Texto del ejercicio
Job 3, 1-3. 11-17. 20-23 ; Sal 87, 2-3. 4-5. 6. 7-8 ; san Lucas 9, 51-56

Se habla mucho de la calidad de vida. Muchas veces nos referimos a las cosas, las pertenencias materiales o las “soluciones de habitabilidad” de las que gozamos. También hablamos de calidad de vida refiriéndonos a la salud: las unidades paliativas del dolor en los hospitales intentan que el enfermo tenga una “calidad de vida” digna hasta el momento que expire.

“¡Muera el día en que nací, la noche que se dijo: “Se ha concebido un varón”!.” Parece que Job no está pasando una de sus mejores rachas, no es el reflejo del optimismo ni el espejo de la alegría. No sé por qué pienso en los que piden la eutanasia tan cacareados ahora con los festivales de cine. Ciertamente no tienen la mejor calidad de vida. Si a cualquiera de nosotros nos dieran a elegir entre estar sanos o enfermos, entre poder movernos o estar atados a una cama o una silla de ruedas, entre estar cuerdo o loco todos elegiríamos la salud, la movilidad y la cordura. Sin embargo cualquier pobreza, enfermedad o limitación no puede impedir que tengamos la “calidad debida.”

“Cuando se iba cumpliendo el tiempo de ser llevado al cielo, Jesús tomó la decisión de ir a Jerusalén.” Fíjate qué contraposición: Job maldice el día en que nació pues había perdido sus cosas y las personas que amaba, Jesús se encamina hacia la cruz voluntariamente, a “perderlo” todo para salvarnos. Esa es la calidad debida a cada hombre: cada persona humana, sano o enfermo, listo o tonto, ágil o impedido, vale la sangre de Cristo entregada en la cruz. No podemos medir nuestra vida por “las cosas o la salud,” nuestra vida la medimos desde Cristo y por eso tiene un valor infinito.

Datos sin procesar

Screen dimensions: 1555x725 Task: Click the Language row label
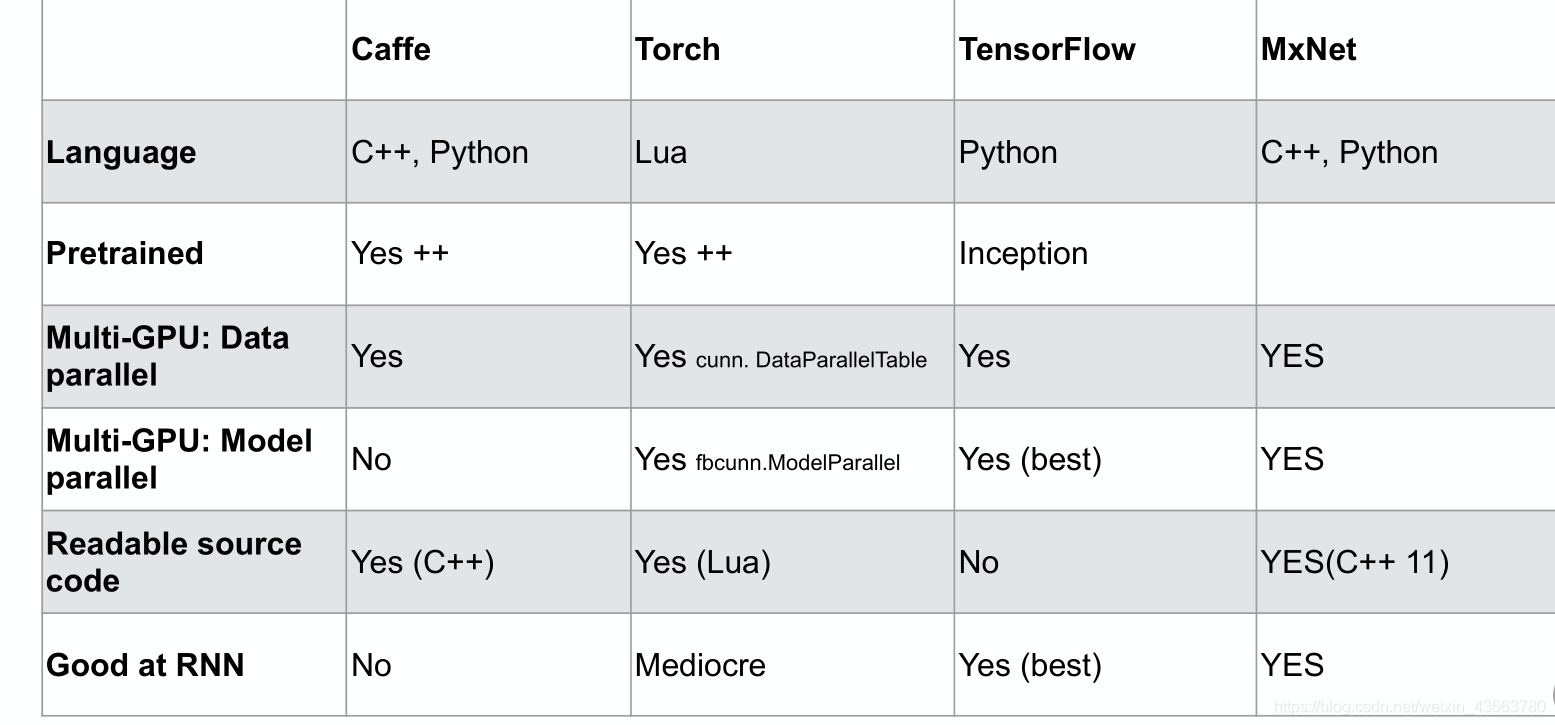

Actividad 1
Según el comentario sobre la calidad de vida, ¿desde dónde medimos nuestra vida?
Actividad 2
Continúa, por favor, el comentario sobre la calidad de vida a partir de su última oración.

Espacio de respuesta 1
La medimos desde Cristo, y por eso tiene un valor infinito.

Espacio de respuesta 2
Esa es la debida calidad de vida. Conozco casos de personas que por un pequeño revés de la fortuna, un desengaño amoroso o por un simple dolor de muelas, se han desesperado, son incapaces de seguir caminando en la vida y, en algunos casos, han decidido quitarse la vida o amargar a todos los que están a su alrededor. Sin embargo, otros han descubierto qué es lo realmente importante en la vida: desde situaciones que nos podrían parecer desesperantes son faros luminosos de paz, de alegría, de esperanza.

La desnudez de Cristo en la cruz nos enseña nuestra verdadera dignidad, la reverencia debida al hombre en cualquier situación. La dignidad de la vida del hombre reside en haber sido creado por Dios, hemos sido llamados a la vida por Él y hemos sido redimidos de nuestro pecado por la entrega total de Cristo. En sus heridas hemos sido sanados. Cuando la calidad de vida se mide por “situaciones externas” estamos arriesgándonos a creer que nuestra vida vale muy poquito en cualquier momento, ante cualquier revés que se nos presente. Cuando sabemos que la calidad de vida del hombre se debe a que somos Hijos de Dios y hemos sido “comprados a gran precio,” entonces nada ni nadie nos hará desesperarnos. Aun en la crudeza de la cruz encontraremos la grandeza del hombre y del amor de Dios.

María, madre amantísima de los enfermos y fortaleza de los que no tienen esperanza, ayúdanos a descubrir en todos los hombres la debida calidad de vida: que todos, absolutamente todos, y en cualquier circunstancia, valemos toda la sangre de Cristo.